**Exercise goal:**
When you find the line with "Open the 22" among the records below, reproduce it and each line after it exactly, ending with the line with "You are a computer-use agent. Viewport: 981px".

(Stored items)
-- Opening Marker --

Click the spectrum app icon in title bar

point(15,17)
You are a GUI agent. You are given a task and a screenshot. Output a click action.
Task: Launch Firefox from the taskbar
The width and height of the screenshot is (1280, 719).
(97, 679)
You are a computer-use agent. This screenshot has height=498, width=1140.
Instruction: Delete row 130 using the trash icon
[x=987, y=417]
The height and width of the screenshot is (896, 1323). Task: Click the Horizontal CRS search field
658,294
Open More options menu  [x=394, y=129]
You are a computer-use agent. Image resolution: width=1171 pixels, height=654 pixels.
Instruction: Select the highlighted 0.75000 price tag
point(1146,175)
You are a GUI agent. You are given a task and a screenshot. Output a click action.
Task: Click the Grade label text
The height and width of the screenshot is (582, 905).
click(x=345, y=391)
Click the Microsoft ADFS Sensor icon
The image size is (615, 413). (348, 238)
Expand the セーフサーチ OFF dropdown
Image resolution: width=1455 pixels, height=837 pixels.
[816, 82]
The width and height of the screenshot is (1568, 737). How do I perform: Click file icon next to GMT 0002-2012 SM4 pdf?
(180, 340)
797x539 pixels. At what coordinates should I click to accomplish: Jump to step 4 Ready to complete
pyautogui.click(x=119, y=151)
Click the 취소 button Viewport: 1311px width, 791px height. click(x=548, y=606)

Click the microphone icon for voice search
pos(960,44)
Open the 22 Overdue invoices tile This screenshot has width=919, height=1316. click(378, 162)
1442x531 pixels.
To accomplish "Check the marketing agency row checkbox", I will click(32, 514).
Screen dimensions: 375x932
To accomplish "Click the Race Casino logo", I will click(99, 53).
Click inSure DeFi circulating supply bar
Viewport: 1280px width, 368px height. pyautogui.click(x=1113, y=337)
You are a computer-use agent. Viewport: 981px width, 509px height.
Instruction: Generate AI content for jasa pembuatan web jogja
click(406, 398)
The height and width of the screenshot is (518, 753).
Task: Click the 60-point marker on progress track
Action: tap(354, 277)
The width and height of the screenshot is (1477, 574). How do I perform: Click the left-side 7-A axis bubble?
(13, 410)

-- Closing Marker --

**Response to the task:**
Open the 22 Overdue invoices tile This screenshot has width=919, height=1316. click(378, 162)
1442x531 pixels.
To accomplish "Check the marketing agency row checkbox", I will click(32, 514).
Screen dimensions: 375x932
To accomplish "Click the Race Casino logo", I will click(99, 53).
Click inSure DeFi circulating supply bar
Viewport: 1280px width, 368px height. pyautogui.click(x=1113, y=337)
You are a computer-use agent. Viewport: 981px width, 509px height.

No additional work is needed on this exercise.